ACTION ITEM >> Lines with "will": how many are there in the listing below? Reply with the number only.

INPUT RECORDS >>
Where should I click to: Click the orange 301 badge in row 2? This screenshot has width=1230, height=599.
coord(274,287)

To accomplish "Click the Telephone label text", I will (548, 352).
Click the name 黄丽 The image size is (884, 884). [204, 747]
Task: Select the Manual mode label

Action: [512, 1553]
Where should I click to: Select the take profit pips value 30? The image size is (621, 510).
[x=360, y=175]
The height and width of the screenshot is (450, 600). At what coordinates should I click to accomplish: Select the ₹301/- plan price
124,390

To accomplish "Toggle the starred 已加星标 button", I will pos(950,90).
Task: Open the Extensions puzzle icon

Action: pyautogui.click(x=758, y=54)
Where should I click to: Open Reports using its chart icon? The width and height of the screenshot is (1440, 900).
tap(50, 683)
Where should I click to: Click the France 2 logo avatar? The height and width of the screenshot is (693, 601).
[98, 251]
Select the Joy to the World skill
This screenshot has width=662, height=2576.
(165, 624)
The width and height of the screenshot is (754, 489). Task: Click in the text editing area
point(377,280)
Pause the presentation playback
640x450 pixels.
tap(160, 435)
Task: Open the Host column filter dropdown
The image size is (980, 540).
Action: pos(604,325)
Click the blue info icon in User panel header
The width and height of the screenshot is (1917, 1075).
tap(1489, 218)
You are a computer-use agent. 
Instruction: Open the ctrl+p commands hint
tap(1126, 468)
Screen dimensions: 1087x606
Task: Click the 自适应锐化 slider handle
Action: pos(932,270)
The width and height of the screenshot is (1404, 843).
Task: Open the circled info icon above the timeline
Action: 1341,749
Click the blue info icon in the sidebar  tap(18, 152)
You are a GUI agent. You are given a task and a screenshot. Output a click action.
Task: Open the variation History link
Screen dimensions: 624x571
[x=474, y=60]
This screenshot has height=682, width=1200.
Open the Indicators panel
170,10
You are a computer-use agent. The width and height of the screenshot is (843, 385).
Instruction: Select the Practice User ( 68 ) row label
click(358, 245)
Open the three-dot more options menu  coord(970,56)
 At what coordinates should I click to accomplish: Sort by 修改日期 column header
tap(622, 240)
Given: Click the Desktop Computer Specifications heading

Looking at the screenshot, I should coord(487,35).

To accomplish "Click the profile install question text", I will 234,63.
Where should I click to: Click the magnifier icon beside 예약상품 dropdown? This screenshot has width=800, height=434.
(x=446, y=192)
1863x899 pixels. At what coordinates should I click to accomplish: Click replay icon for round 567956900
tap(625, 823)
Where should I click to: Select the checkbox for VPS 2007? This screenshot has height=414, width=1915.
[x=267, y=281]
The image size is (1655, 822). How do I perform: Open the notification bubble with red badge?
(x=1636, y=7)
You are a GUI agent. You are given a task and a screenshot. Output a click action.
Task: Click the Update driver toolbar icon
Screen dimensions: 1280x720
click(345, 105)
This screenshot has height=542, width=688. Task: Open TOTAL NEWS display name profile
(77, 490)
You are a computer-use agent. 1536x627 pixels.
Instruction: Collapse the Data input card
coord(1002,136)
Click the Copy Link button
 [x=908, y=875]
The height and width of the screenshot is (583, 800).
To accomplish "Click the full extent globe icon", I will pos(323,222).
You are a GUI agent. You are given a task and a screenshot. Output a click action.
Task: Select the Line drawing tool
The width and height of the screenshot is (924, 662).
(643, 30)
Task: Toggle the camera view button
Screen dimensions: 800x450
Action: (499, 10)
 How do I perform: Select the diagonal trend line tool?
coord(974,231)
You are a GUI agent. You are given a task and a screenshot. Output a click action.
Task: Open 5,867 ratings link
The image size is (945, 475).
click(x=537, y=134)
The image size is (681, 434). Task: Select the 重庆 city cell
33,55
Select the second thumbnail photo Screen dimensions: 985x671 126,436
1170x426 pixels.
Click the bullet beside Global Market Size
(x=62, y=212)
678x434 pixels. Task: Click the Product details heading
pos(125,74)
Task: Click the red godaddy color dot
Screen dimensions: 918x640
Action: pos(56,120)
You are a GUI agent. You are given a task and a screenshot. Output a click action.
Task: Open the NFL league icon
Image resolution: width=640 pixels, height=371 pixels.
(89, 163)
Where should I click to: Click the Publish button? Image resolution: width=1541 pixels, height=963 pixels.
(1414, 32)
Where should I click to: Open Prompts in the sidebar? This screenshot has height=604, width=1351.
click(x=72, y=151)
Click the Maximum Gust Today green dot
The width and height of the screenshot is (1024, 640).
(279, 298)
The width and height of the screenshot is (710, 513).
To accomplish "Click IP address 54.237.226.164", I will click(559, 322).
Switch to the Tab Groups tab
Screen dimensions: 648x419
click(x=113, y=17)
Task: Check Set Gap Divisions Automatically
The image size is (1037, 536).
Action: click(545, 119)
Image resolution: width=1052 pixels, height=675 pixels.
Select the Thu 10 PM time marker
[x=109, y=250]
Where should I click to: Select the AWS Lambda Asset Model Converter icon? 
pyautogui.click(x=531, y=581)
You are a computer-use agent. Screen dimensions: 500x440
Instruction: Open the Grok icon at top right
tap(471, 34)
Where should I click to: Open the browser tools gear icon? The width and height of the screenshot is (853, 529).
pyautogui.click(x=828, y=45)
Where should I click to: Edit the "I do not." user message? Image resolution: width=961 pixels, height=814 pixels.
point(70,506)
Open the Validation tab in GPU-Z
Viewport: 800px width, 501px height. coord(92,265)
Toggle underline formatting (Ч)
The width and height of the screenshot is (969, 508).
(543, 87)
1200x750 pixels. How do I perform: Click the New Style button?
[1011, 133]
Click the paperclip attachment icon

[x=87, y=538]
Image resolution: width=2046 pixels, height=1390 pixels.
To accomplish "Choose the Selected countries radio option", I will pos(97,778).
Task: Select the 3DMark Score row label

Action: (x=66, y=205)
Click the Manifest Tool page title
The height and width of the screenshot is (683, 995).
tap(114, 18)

YOUR RESPONSE >> 6